L'entrée du camp de réfugiés palestiniens de Aïn el-Héloué, au Liban-Sud. Photo Mountasser Abdallah / L'OLJ
L'Unrwa (Office de secours et de travaux des Nations unies pour les réfugiés de Palestine dans le Proche-Orient) a annoncé lundi dans un communiqué la fermeture d'un centre d'hébergement de déplacés installé dans l'école de Deir el-Qasi, située dans le camp palestinien de Miyé Miyé, près de Saïda.
Cette décision, signée par le Commissaire général de l'Unrwa, Philippe Lazzarini, a été motivée par la « violation des principes humanitaires » au sein de ces centres d'hébergement. « Malgré nos efforts pour maintenir un environnement qui respecte les principes humanitaires, ceux-ci n'ont pas été respectés dans le refuge de l'école Deir el-Qasi, ce qui a conduit à cette décision », cite le communiqué.
Cette décision fait suite à celle indiquée plus tôt dans la journée par Dorothée Klaus, directrice de l'Unrwa au Liban, de retirer le personnel et les drapeaux de l'ONU des écoles des camps de réfugiés palestiniens de Aïn el-Héloué et de Miyé Miyé.

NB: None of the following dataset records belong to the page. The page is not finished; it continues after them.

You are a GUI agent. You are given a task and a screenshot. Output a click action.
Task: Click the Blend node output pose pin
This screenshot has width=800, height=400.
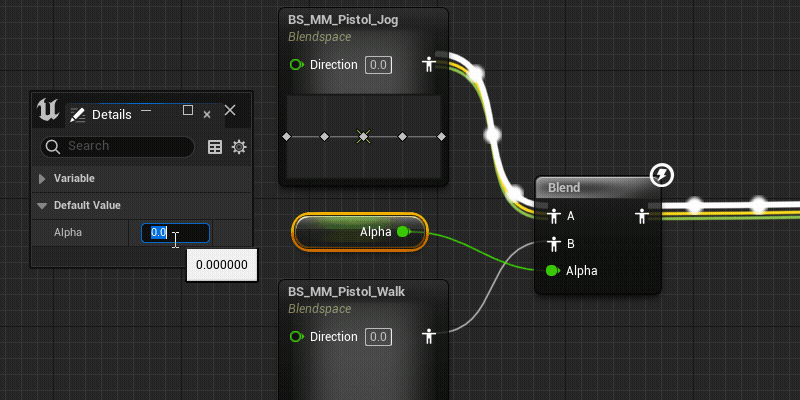[x=641, y=216]
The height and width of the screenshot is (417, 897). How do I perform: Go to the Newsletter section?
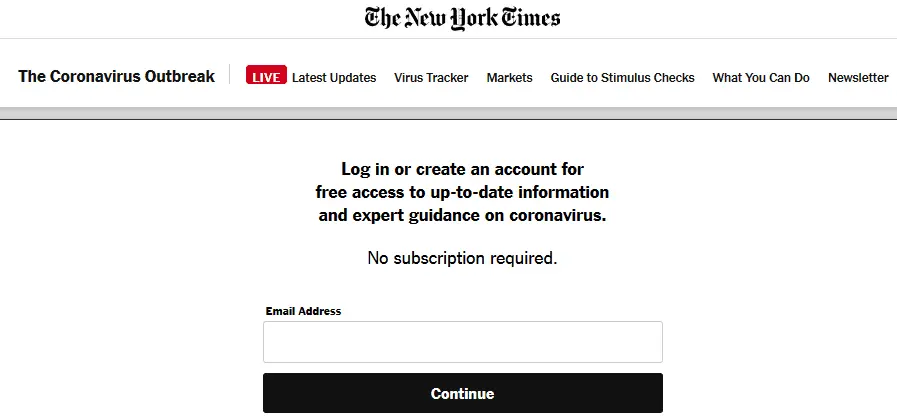point(858,77)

Selon notre correspondant dans la région, Mountasser Abdallah, cette annonce avait déjà suscité la colère et l’inquiétude des habitants. Quelque 91 familles palestiniennes déplacées, soit environ 370 personnes, ont trouvé refuge dans ces écoles après avoir fui des camps palestiniens situés plus au sud, dont celui de Rachidiyé, à Tyr.
Les personnes déplacées se sont opposées à cette décision de l'Unrwa, considérant qu'il s'agissait d'un renoncement de son rôle de protection. Elles ont ainsi organisé un sit-in en signe de protestation et ont refusé de déménager.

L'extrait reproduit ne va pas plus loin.